O Oncoville mais uma vez inova e traz a Curitiba uma tecnologia criada e praticada nos grandes centros americanos.
Nos últimos anos, a Universidade de Chicago e a Mayo Clinic, duas importantes instituições americanas, idealizaram um projeto avançado. Muitos pacientes que precisam ser tratados com quimioterapia e radioterapia na pelve concomitantes (as duas modalidades de tratamento ao mesmo tempo), como pacientes com tumores de reto, de ânus, de colo do útero, de corpo do útero, de vagina, não conseguem completar o tratamento por desenvolverem alta toxicidade (efeitos colaterais) ao mesmo. Como nos ossos da pelve está alojada uma parte importante do sistema produtor das células sanguíneas, pode acontecer de as células deste sistema serem danificadas em algum grau pela radiação e pela quimioterapia concomitante, acarretando redução das células circulantes – glóbulos vermelhos, glóbulos brancos, plaquetas. Resultam daí, muitas vezes, interrupção do tratamento, o que não é desejável; maior suscetibilidade a sangramentos ou infecções. No intuito de reduzir a incidência e a gravidade destas complicações, foi desenvolvida uma técnica de radioterapia capaz de preservar a medula óssea, o órgão formador das células do sangue. Graças à técnica de intensidade modulada com aceleradores lineares de multifolhas (multileaf), disponível no Paraná apenas no Oncoville, até o momento, é possível a irradiação dos tecidos tumorais com o bloqueio do feixe de radiação dirigido à medula óssea. Na esteira dos trabalhos pioneiros levados a cabo pela Universidade de Chicago, os centros de radioterapia mais desenvolvidos ao redor do mundo, entre os quais o Oncoville, desenvolvem hoje protocolos semelhantes para reduzir os efeitos colaterais sobre a medula óssea. Veja a seguir alguns trabalhos publicados na literatura internacional atestando o benefício deste esquema de tratamento.
Revista médica International Journal Radiation Oncology Biology Physics
Edição de 1 de abril de 2008
Associação entre as medidas de dose na medula óssea e os efeitos colaterais sobre as células do sangue em pacientes com tumores de ânus tratados com quimioterapia e radioterapia de intensidade modulada
Revista médica International Journal Radiation Oncology Biology Physics
Edição de 1 de novembro de 2010
Efeito da dose de radiação na medula óssea nos efeitos colaterais sobre as células do sangue em pacientes com tumor de colo uterino
Veja como este trabalho define a utilização da radioterapia de intensidade modulada:
Radioterapia de intensidade modulada é tipicamente administrada com o uso de colimadores multilâminas, que consistem de folhas motorizadas individuais que se movem, tecnologia atualmente disponível no Parana apenas no Oncoville.

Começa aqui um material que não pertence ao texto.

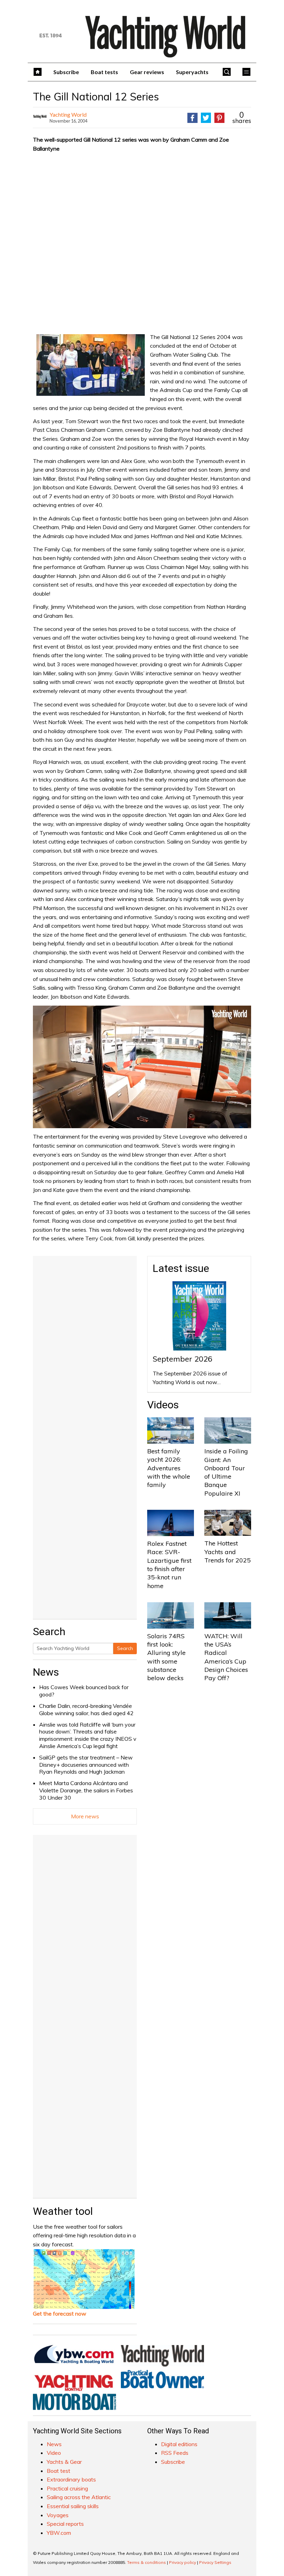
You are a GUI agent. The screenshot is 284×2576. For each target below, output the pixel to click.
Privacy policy (182, 2562)
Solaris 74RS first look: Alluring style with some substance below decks (166, 1657)
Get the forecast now (59, 2313)
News (46, 1672)
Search (125, 1648)
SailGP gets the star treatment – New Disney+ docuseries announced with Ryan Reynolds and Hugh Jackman (86, 1764)
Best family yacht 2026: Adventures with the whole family (168, 1468)
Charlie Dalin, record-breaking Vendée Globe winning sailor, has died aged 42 (86, 1709)
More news (85, 1816)
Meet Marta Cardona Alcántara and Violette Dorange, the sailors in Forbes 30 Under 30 (86, 1790)
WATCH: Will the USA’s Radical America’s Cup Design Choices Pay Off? (226, 1657)
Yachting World (68, 114)
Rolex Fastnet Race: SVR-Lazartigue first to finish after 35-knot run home (169, 1564)
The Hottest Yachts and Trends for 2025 (227, 1551)
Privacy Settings (215, 2562)
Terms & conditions (146, 2562)
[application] (142, 1067)
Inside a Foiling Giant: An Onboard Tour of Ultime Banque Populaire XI (226, 1472)
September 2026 (182, 1359)
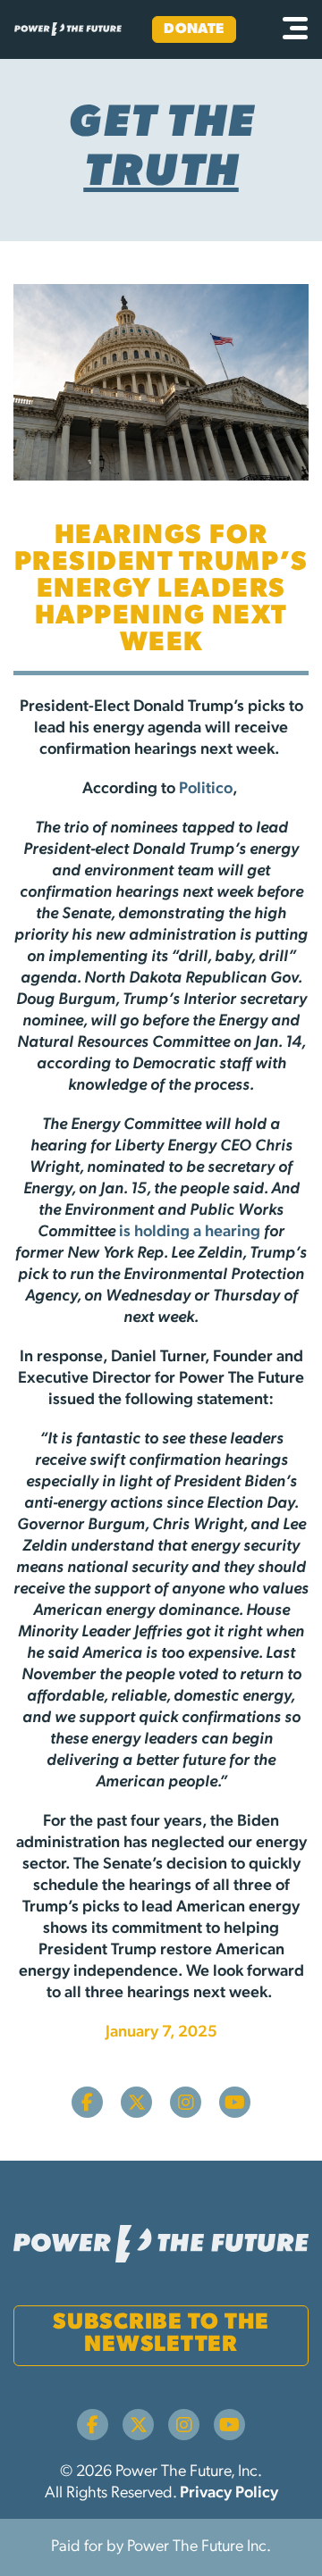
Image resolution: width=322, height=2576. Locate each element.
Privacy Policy (229, 2494)
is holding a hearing (189, 1233)
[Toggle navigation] (295, 29)
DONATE (194, 29)
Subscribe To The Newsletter (161, 2334)
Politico (206, 790)
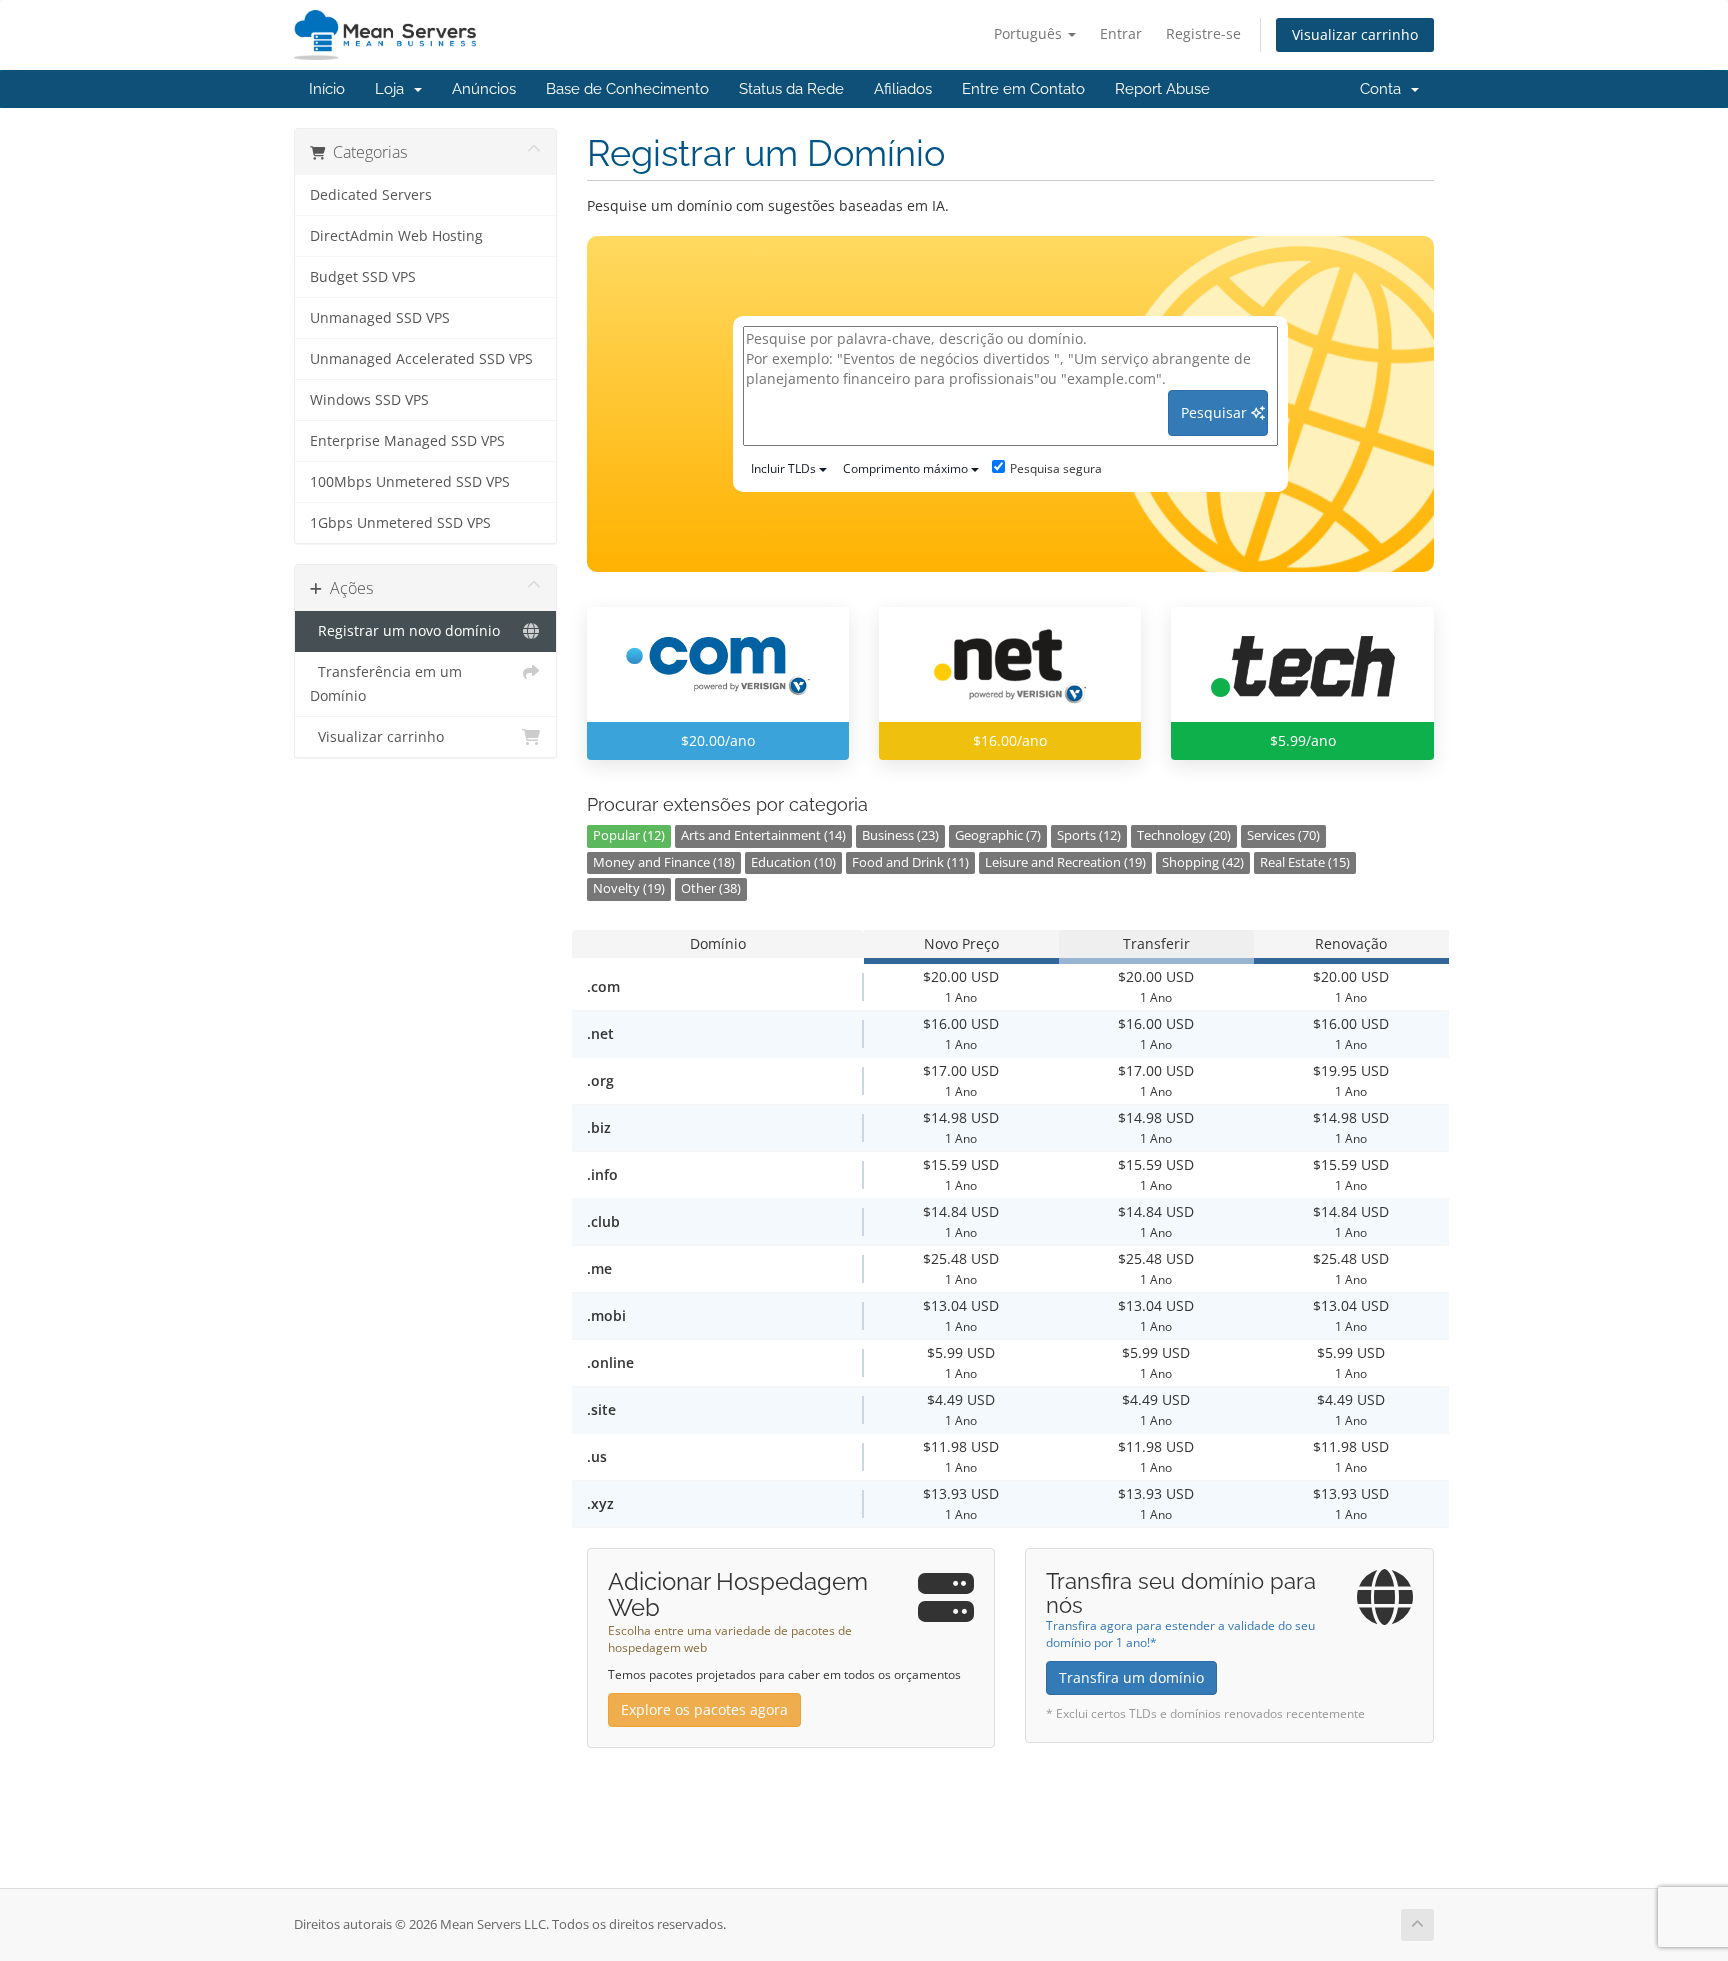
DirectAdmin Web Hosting (396, 236)
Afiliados (903, 89)
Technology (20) (1184, 835)
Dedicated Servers (371, 195)
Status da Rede (791, 89)
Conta (1384, 89)
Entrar (1121, 33)
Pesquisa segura (1056, 468)
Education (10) (793, 862)
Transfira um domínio (1131, 1677)
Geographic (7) (998, 835)
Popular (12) (629, 835)
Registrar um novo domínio (405, 631)
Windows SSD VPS (369, 400)
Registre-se (1203, 33)
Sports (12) (1089, 835)
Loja (393, 89)
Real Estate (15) (1305, 862)
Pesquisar (1216, 412)
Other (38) (711, 888)
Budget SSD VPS (363, 277)
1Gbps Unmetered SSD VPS (400, 523)
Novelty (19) (629, 888)
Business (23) (900, 835)
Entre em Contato (1023, 89)
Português (1030, 33)
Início (327, 89)
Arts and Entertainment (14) (763, 835)
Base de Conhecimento (627, 89)
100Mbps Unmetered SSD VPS (410, 482)
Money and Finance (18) (664, 862)
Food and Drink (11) (910, 862)
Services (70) (1283, 835)
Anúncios (484, 89)
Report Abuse (1162, 89)
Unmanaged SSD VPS (380, 318)
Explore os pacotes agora (704, 1709)
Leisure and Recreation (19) (1065, 862)
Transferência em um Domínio (386, 684)
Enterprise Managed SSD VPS (407, 441)
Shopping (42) (1203, 862)
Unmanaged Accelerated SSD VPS (421, 359)
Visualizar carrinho (1355, 34)
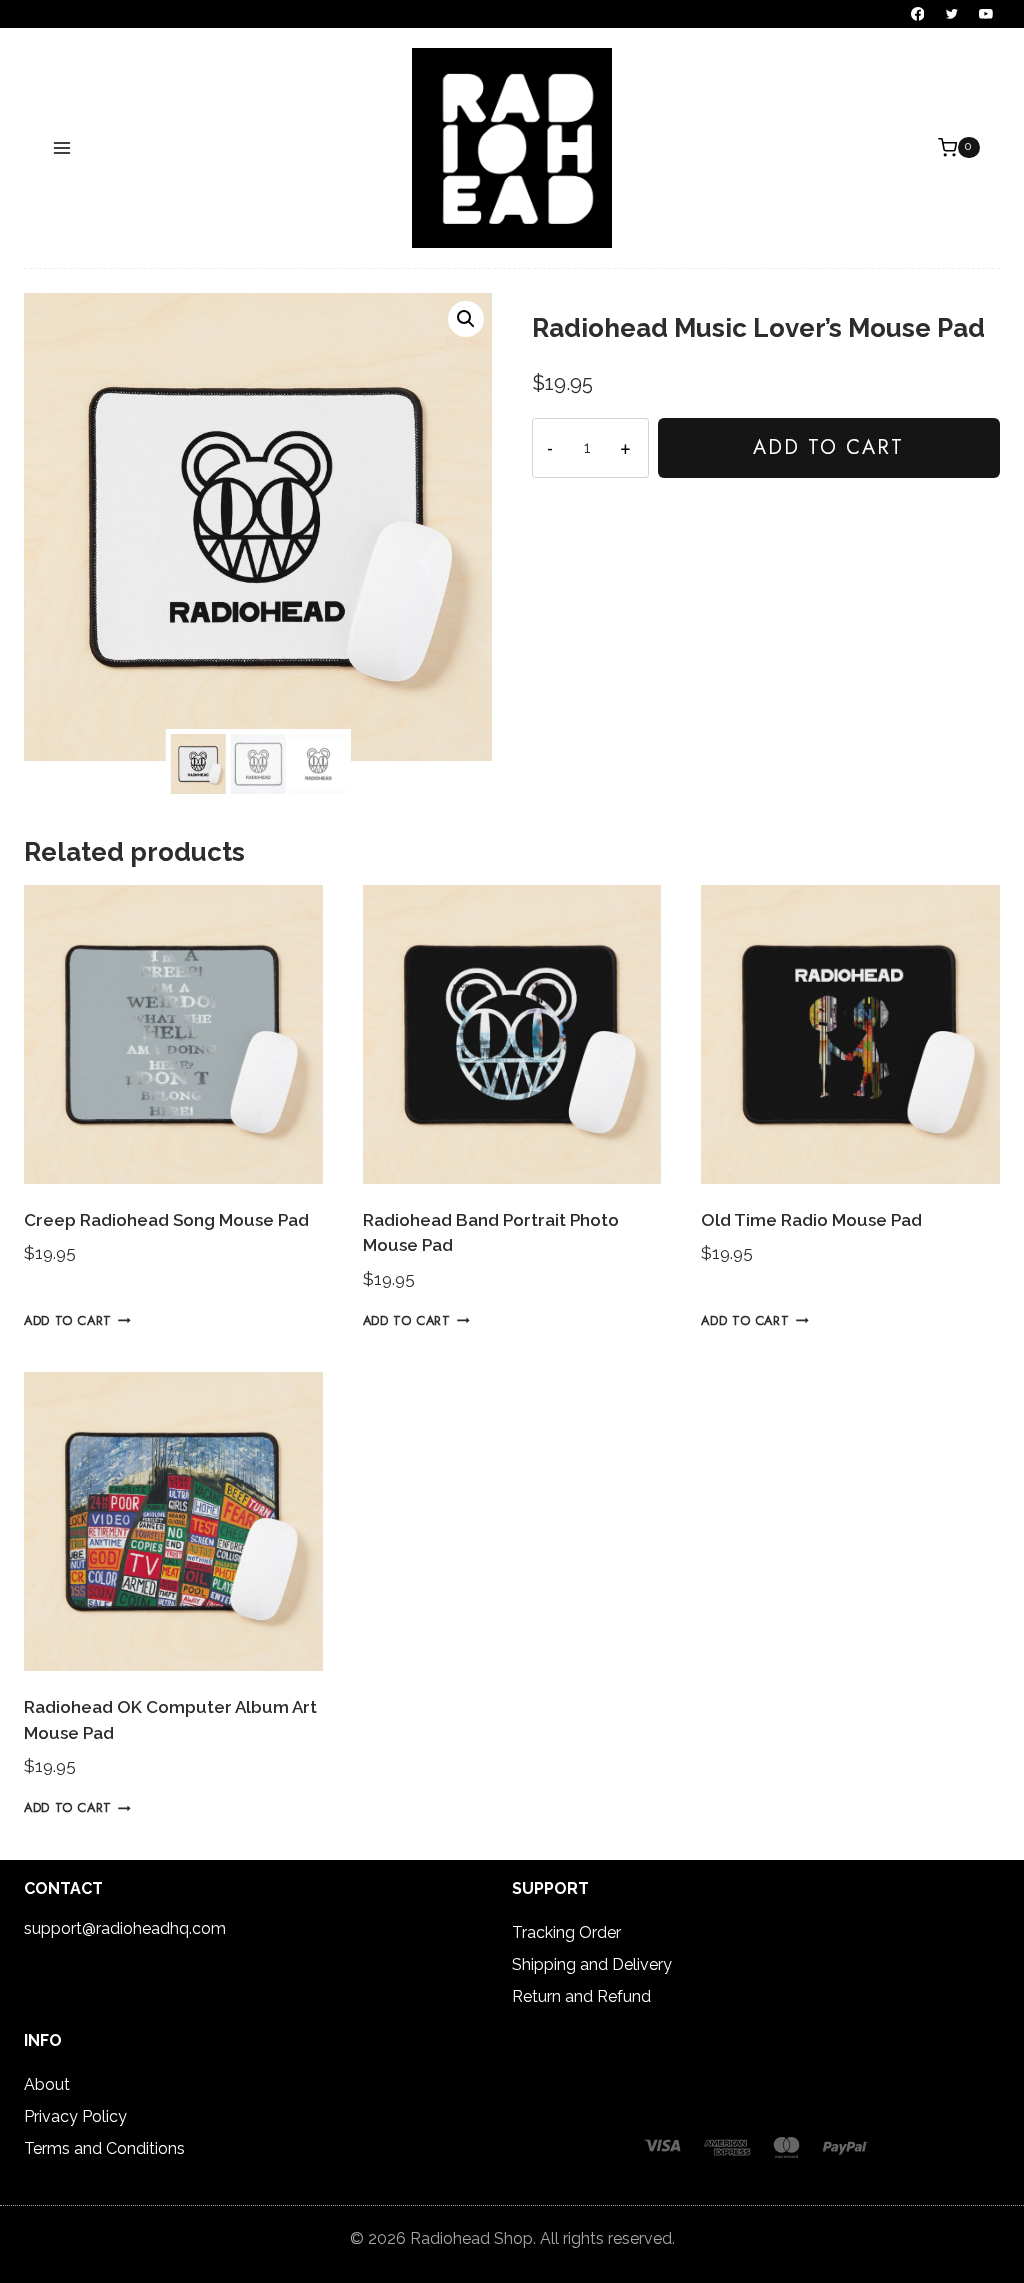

Inovação: Radioterapia cerebral com preservação de área da memória
Recentemente a Universidade de Wisconsin e a RTOG (organização de pequisa americana em radioterapia associada ao instituto nacional do câncer) idealizaram um projeto revolucionário no tratamento radioterápico recebral. Muitos pacientes com tumores cerebrais precisam ser tratados com radioterapia cerebral, desenvolvem alta toxicidade (efeitos colaterais) neuro cognitiva. Entre inúmeras funções o cérebro, é resposável pela memória que quando irradiado diminui a capacidade de armazenamento de novas informações. No intuito de reduzir a incidência e a gravidade destas complicações, foi desenvolvida uma técnica de radioterapia capaz de preservar o hipocampo, o órgão cerebral responsável pela memória. Graças à técnica de intensidade modulada com aceleradores lineares de multifolhas (multileaf), disponível no Paraná apenas no Oncoville, até o momento, é possível a irradiação dos tecidos tumorais com o bloqueio do feixe de radiação dirigido ao hipocampo. Na esteira dos trabalhos pioneiros levados a cabo pela Universidade de Wisconsin e RTOG 93-10, os centros de radioterapia mais desenvolvidos ao redor do mundo, entre os quais o Oncoville, desenvolvem hoje protocolos semelhantes para reduzir os efeitos colaterais sobre o cérebro (hipocampo).